My other favorite was Semiconductor Processing with [Professor Gary] Rubloff. It was very informative, and we touched on the latest processing in the industry so I was very prepared for my job. Working in the semiconductor industry now, that class gave me a leg up on a lot of other candidates coming in. I was already familiar with a lot of the process flow in a fab lab, and it has helped tremendously. Plus, it was a fun class.
Were you involved in research, internships, conferences, or other activities while a student?
I worked with [Professor Luz] Martinez-Miranda on the self-alignment of the biomimetic AlFeOOH. We prepared samples and ran experiments, and modeled the behavior under a magnetic field. It was my first real lab work. I was also lucky enough to attend two MSE conferences: one in Charlotte and another in San Francisco.
I was in the Materials Engineering Society [MatES] through graduation. I was also the president of my fraternity, Phi Kappa Tau, and was in the Order of Omega, the Greek honor society. I participated in the Arts Scholars program freshmen and sophomore year and was in the ski and snowboard club through college.
What do you recommend students do or get involved in to have the best experience here?
MatES is a great way to get involved with your department and your classmates—they are your best resource for learning. If you find any clubs or organizations interesting, just stop by and see what they're about. Participating in those expands your group of friends and opens you up to new activities. Lastly, getting involved in the Greek system is a great way to meet new friends and get great leadership experience, which is an asset to take into your career.
What have you been doing since you graduated?
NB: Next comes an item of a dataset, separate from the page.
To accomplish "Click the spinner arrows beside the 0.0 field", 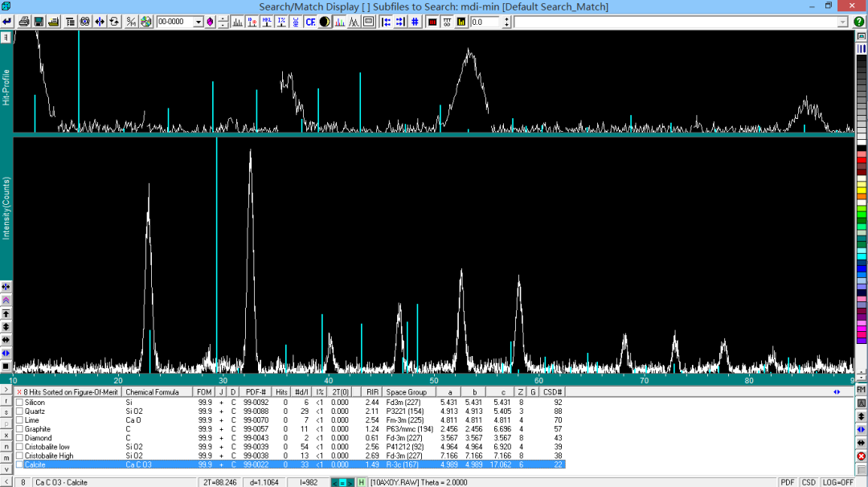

How have your engineering skills helped in your job or in other activities that you have been involved with since leaving Maryland?
Currently I work for Micron Technology, Inc., in Manassas, Virginia. We are one of the largest DRAM and FLASH memory producers in the world. I work in the Wet Process Department, which is essentially responsible for all wet cleans, wet etching, plasma stripping of resist, and copper electroplating. I started off as a shift engineer out of college, then became the shift lead. Now, I am the Lead of Leads, and coordinate shift operations for the department. The engineering skills I learned at Maryland have helped in a number of ways, most notably in critical thinking, design of experiments, and systematic analysis of problems, which play a major part in my day-to-day activities. Every day we are troubleshooting a new issue, and we have to collect, analyze and act on a wide range of data to make critical operational decisions. Of course, the understanding of chemistry and physics is a big help. Also, the semiconductor processing class gave me a very good knowledge base coming in to this industry.
Outside of work, I currently am the Chapter Advisor for Phi Kappa Tau at UMD, and am very active with the alumni in the area in setting up philanthropy events and fundraisers with the chapter. I currently live in Courthouse, in Arlington, Virginia.